__Your objective__: Look below for the line that has "Viewport: 457px width, 483px height.". Set down the lines from there through the line that has "Click the 14 Bookmarks count", exactly as written.

__Data for analysis__:
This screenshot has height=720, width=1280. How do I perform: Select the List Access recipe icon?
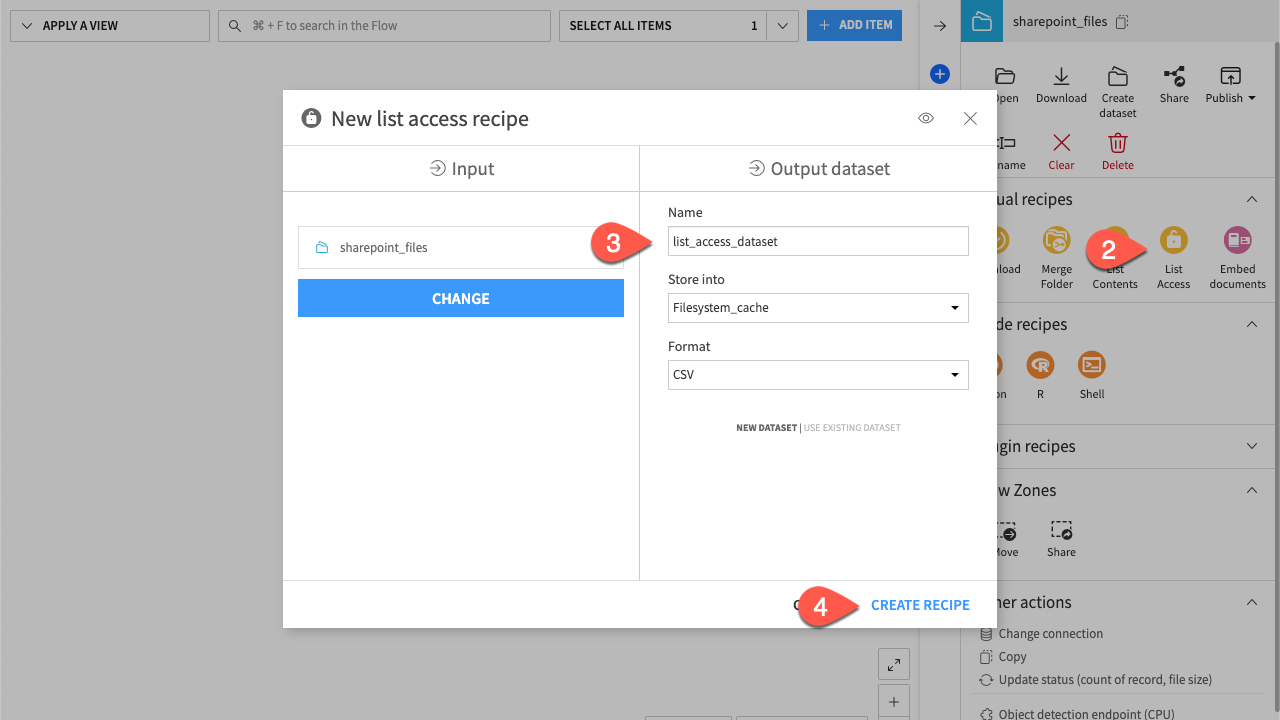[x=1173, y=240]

==

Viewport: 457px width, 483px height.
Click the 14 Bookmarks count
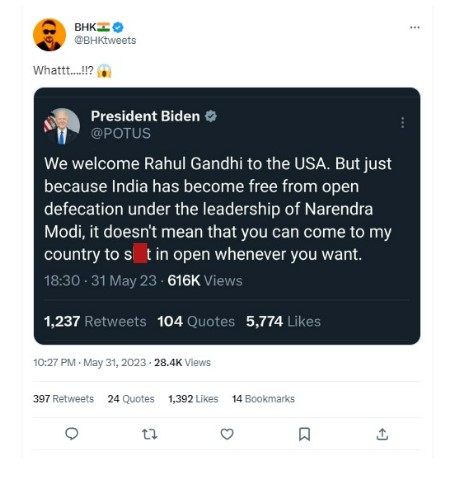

==

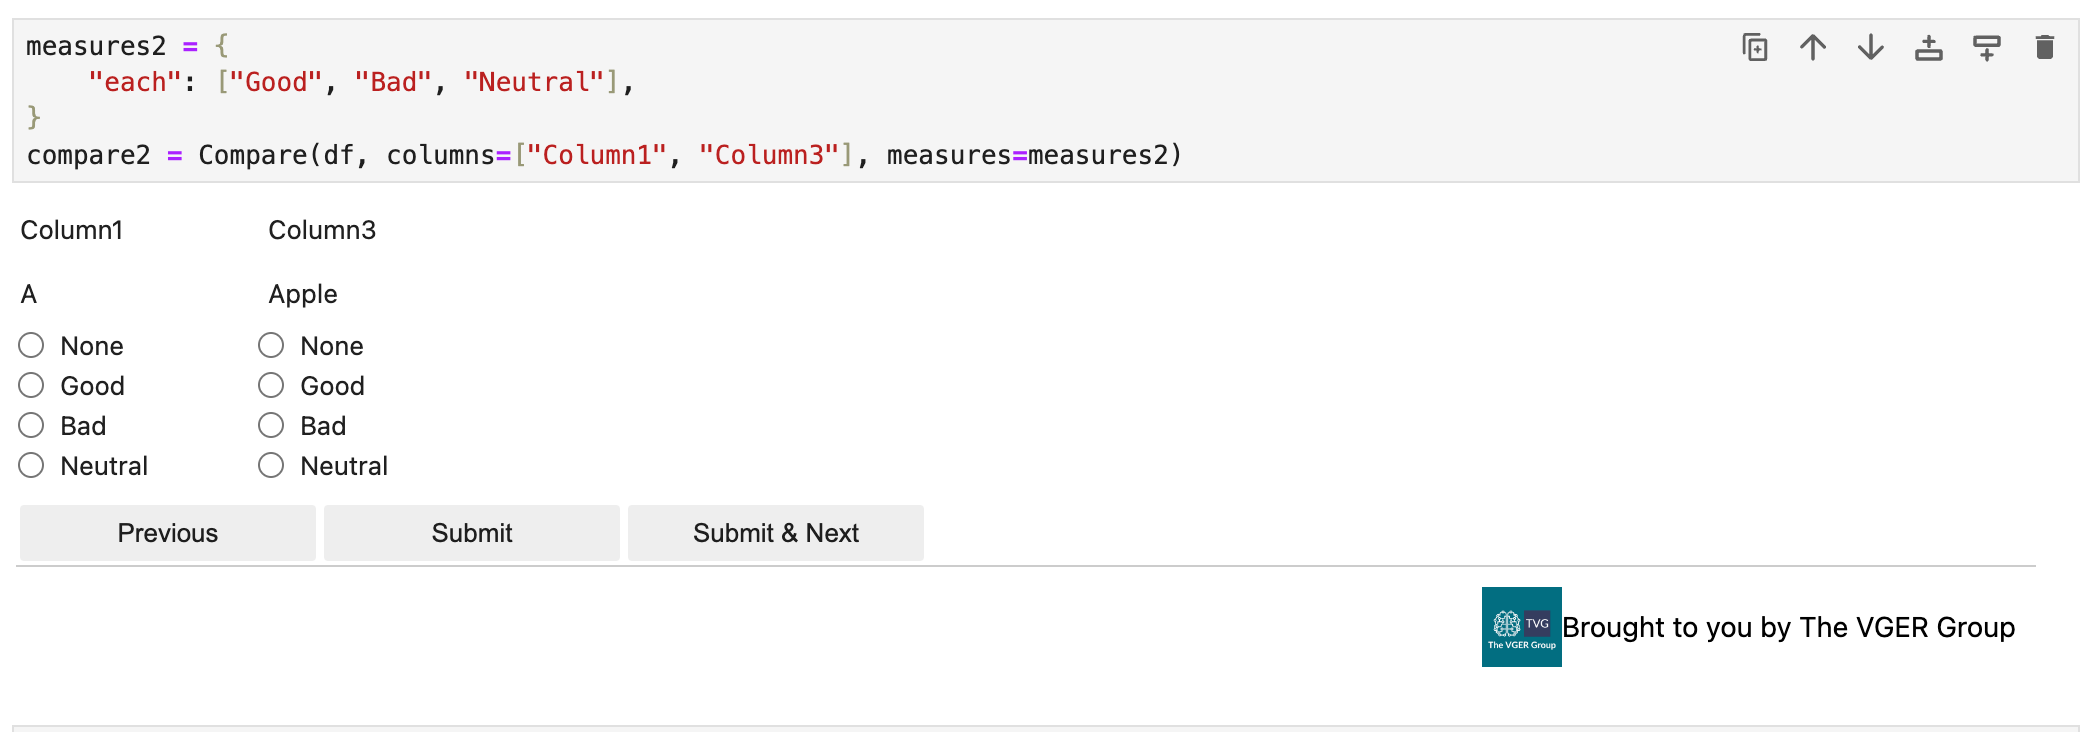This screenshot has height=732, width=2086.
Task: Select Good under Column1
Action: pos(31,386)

__Output below__:
Viewport: 457px width, 483px height.
Click the 14 Bookmarks count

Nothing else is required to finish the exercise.